Check each line of the records below and collect those holding "image".

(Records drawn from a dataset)
-------------------------
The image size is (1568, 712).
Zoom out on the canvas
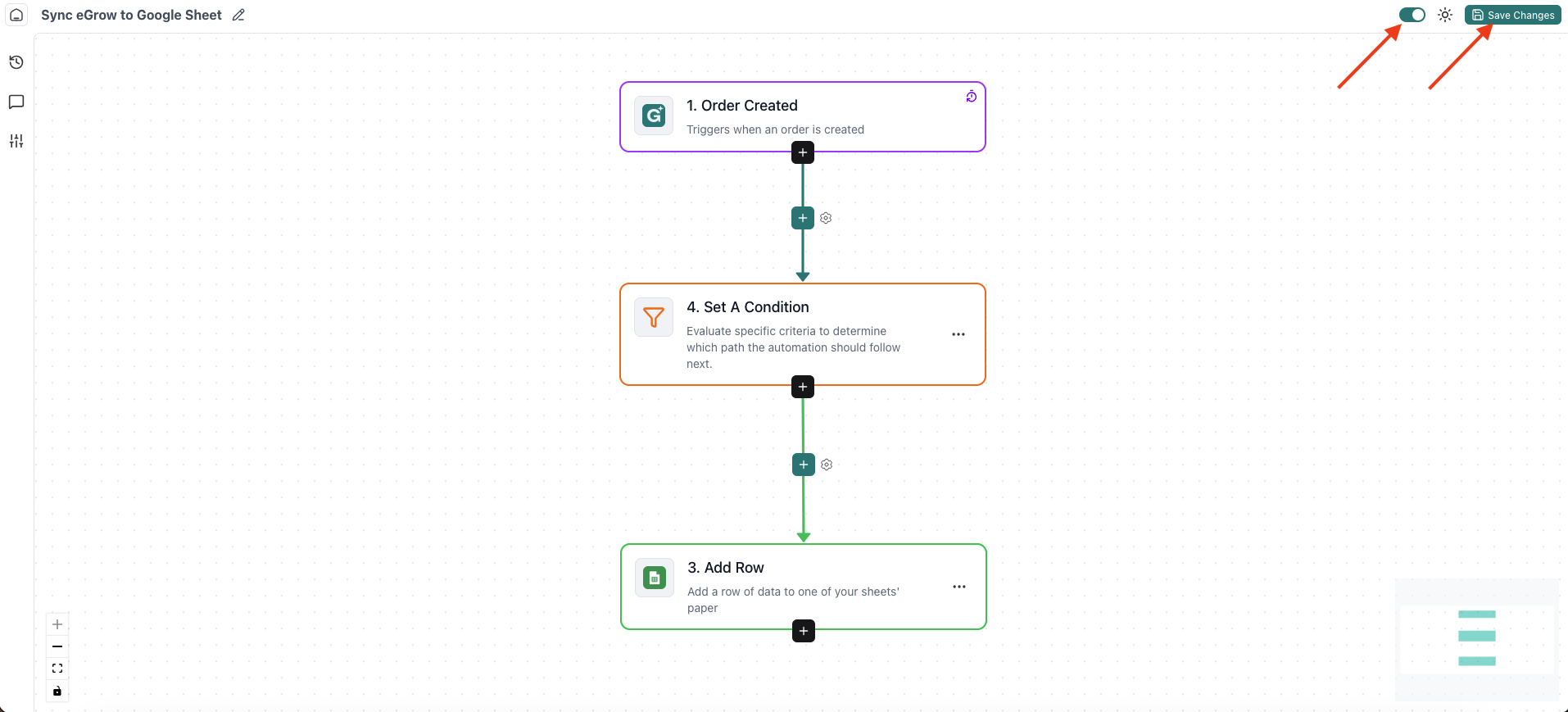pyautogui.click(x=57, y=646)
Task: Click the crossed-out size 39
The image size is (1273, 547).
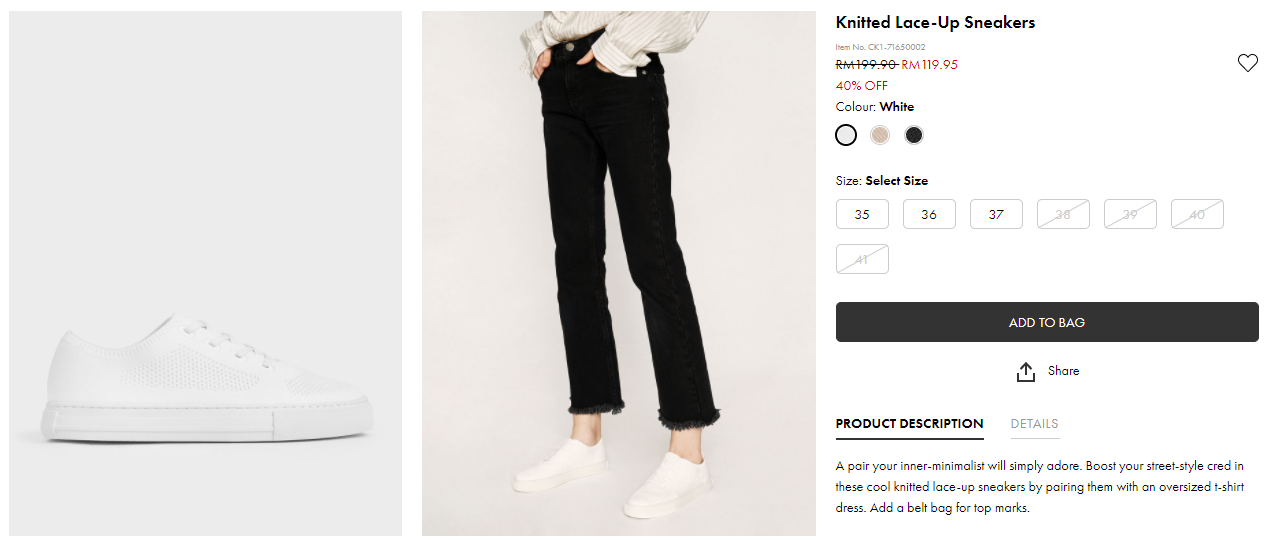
-------------------------
REPLY:
The image size is (1568, 712).
The image size is (1273, 547).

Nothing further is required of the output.